17. Entre os numerosos mosteiros, que mandou edificar naquelas regiões, está sem dúvida em primeiro lugar o de Fulda, que foi para os povos como farol, que indica aos navios o caminho sobre as ondas do mar. De fato, constituiu uma espécie de nova cidade de Deus, na qual inúmeras gerações de monges aprenderam as ciências humanas e divinas, e se prepararam para os futuros combates pacíficos com a oração e contemplação; donde, como enxames de abelhas, depois de sugarem nos livros sagrados e profanos o mel da sabedoria, partiram para várias terras a levá-lo desinteressadamente aos outros. Não desconheceram nenhuma ciência ou arte liberal. Procuraram-se velhos códices, para serem fielmente copiados, iluminados com arte e comentados com rigor, de maneira que se pode afirmar sem erro que a ciência sagrada e profana, que hoje tanto honra a nação germânica, teve em Fulda o seu venerando berço.

18. Além disso partiram dessa casa inúmeros monges beneditinos, os quais - com a cruz e o arado, isto é, com a oração e o trabalho - levaram a luz do cristianismo e a cultura da civilização a terras ainda mergulhadas nas trevas.
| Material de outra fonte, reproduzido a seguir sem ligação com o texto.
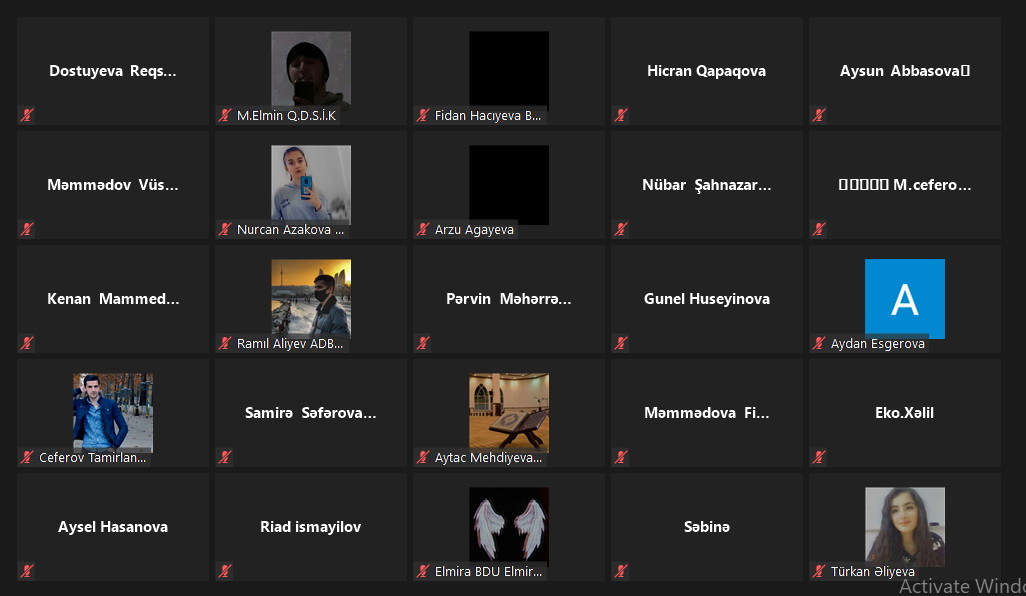Click muted mic icon beside M.Elmin Q.D.S.İ.K
Viewport: 1026px width, 596px height.
click(x=225, y=115)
Com esse trabalho aturado e indefesso, as florestas - imensos domínios das feras, quase impenetráveis ao homem - tornaram-se férteis e transformaram-se em campos cultivados; e esses povos, ainda separados entre si e dados a costumes selvagens, formaram com o andar do tempo uma só nação, amansada pela brandura e força do evangelho, e muito notável pelas virtudes cristãs e cívicas.

19. Mais que tudo, porém, foi o mosteiro de Fulda casa de oração e contemplação; os monges, antes de se entregarem à difícil evangelização dos povos, procuravam alcançar grande santidade pela oração, penitência e trabalho. E o próprio Bonifácio, sempre que podia descansar um pouco das labutas apostólicas, era lá que preferia recolher-se, para dar têmpera e vigor ao espírito com meditações e oração prolongada. "É... lugar selvagem - assim escrevia ele ao nosso predecessor Zacarias de santa memória - no ermo duma vastíssima quietude, em meio dos povos confiados à nossa pregação. Ao construirmos o mosteiro, pusemos nele monges que vivem segundo a regra do patriarca s. Bento, em estrita observância, sem comerem carne nem beberem vinho ou cerveja, e sem terem criados, contentando-se com o trabalho das próprias mãos... Nesse lugar, com o consentimento de vossa santidade, tenho intenção de restabelecer, com um pouco de descanso, o corpo alquebrado pela velhice, e jazer depois da morte. Porque se sabe que habitam à volta daqui quatro povos, aos quais, ajudados com a graça de Deus, anunciamos a doutrina de Cristo; a eles, enquanto estiver vivo ou válido, poderei ser útil, com a vossa intercessão. Desejo de fato, por meio das vossas orações e com a graça de Deus, perseverar na comunhão com a Igreja Romana e no vosso serviço entre os povos germânicos, a que fui enviado, e obedecer à vossa ordem".10

20. Foi sobretudo no silêncio desse mosteiro que alcançou de Deus a força sobrenatural com que partia repleto de ânimo a travar novos combates; e com ela conseguiu trazer ao redil de Cristo tanta gente da Germânia ou fortalecê-la na fé já recebida, e não raro levá-la mesmo à perfeição da vida evangélica.




10 S. Bonifatii Epist. ed Tangl, Epist. 86, pp.193-194.